* Required action *
Set the pictures aside and transcribe exactly the lines from the one containing "Submit the AI prompt with send button" through the final line of the records.
BEGIN Data to examine
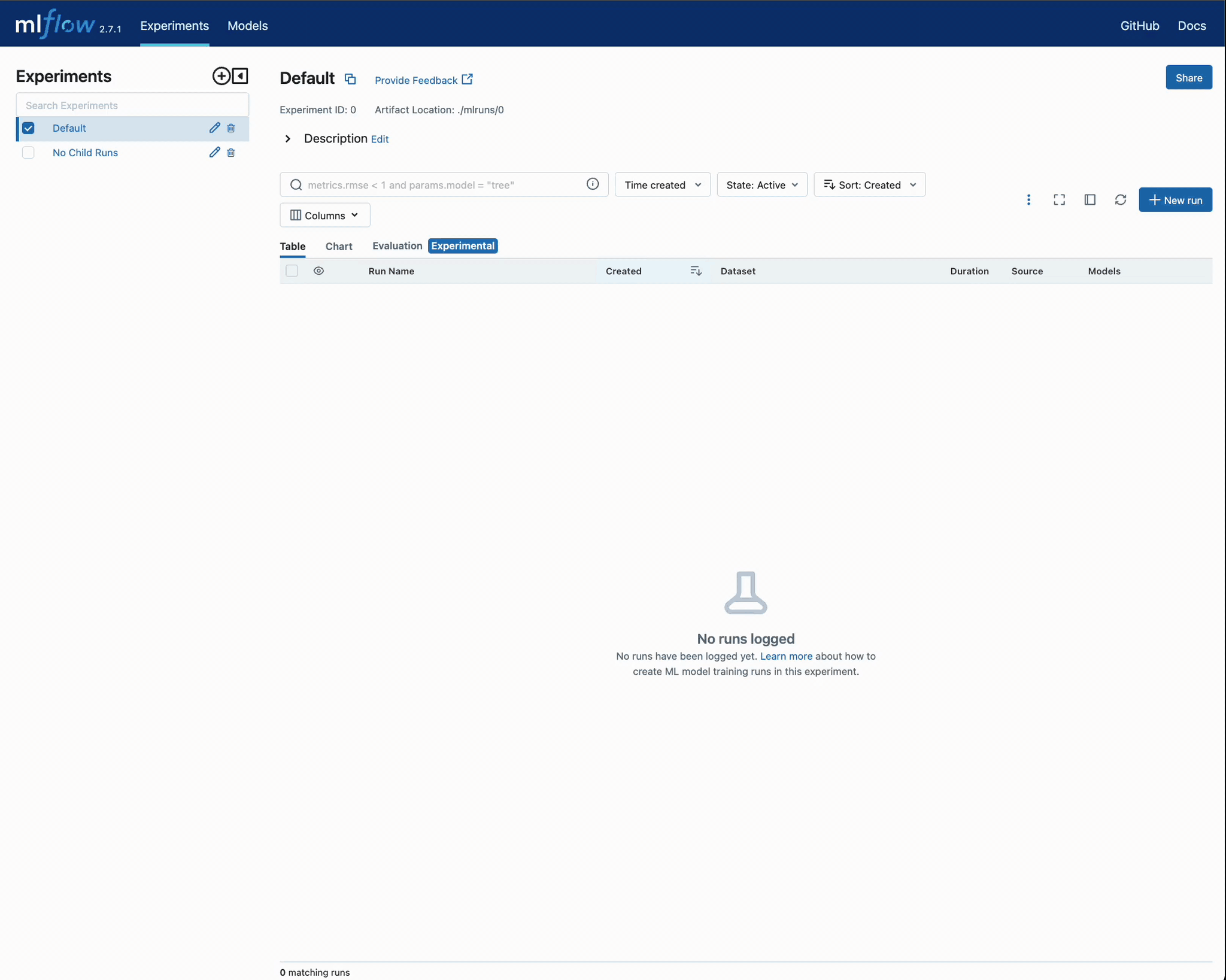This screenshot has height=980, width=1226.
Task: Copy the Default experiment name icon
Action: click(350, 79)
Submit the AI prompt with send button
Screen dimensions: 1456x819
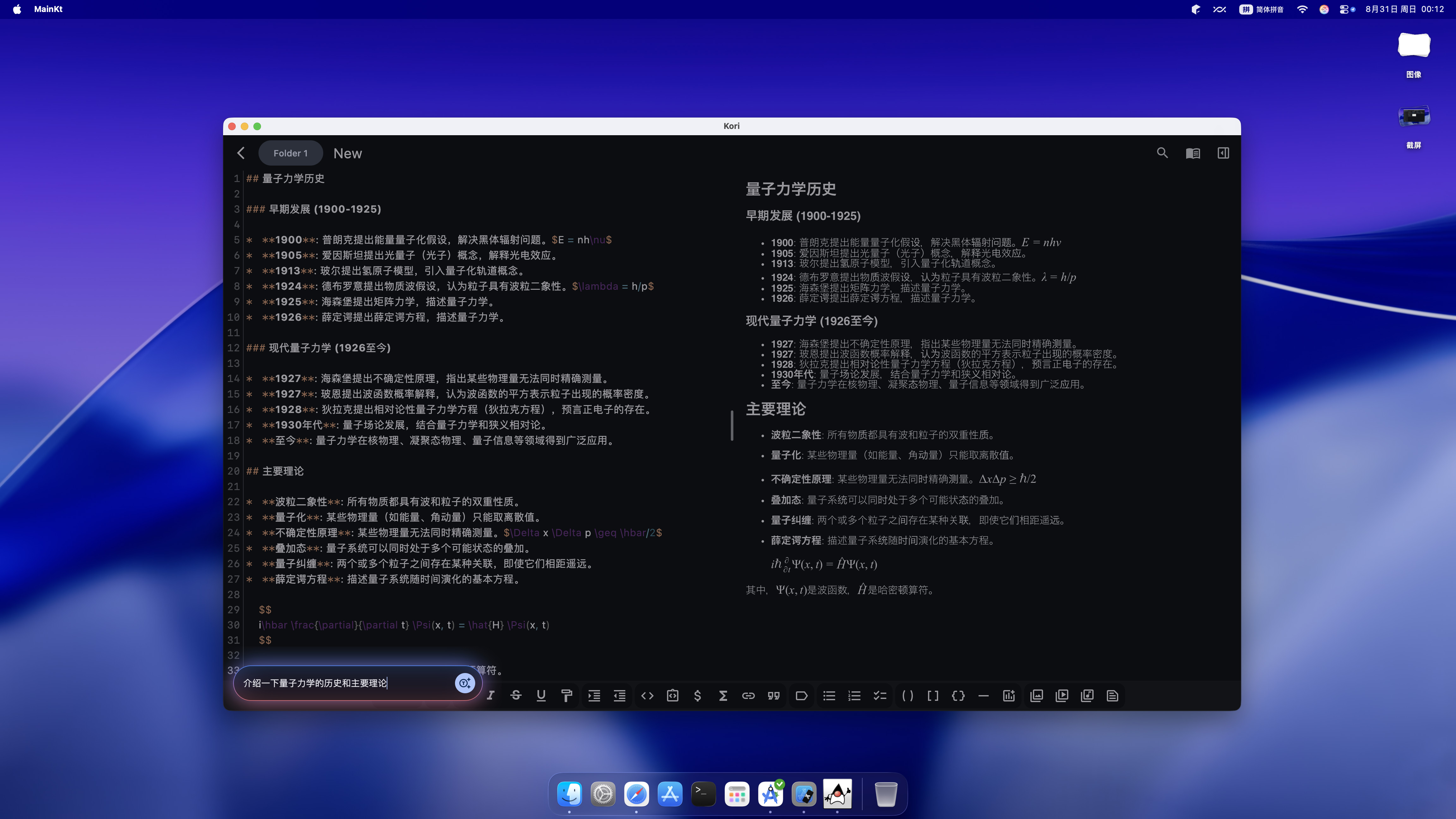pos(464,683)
END Data to examine
* Task solution *
Submit the AI prompt with send button
Screen dimensions: 1456x819
pos(464,683)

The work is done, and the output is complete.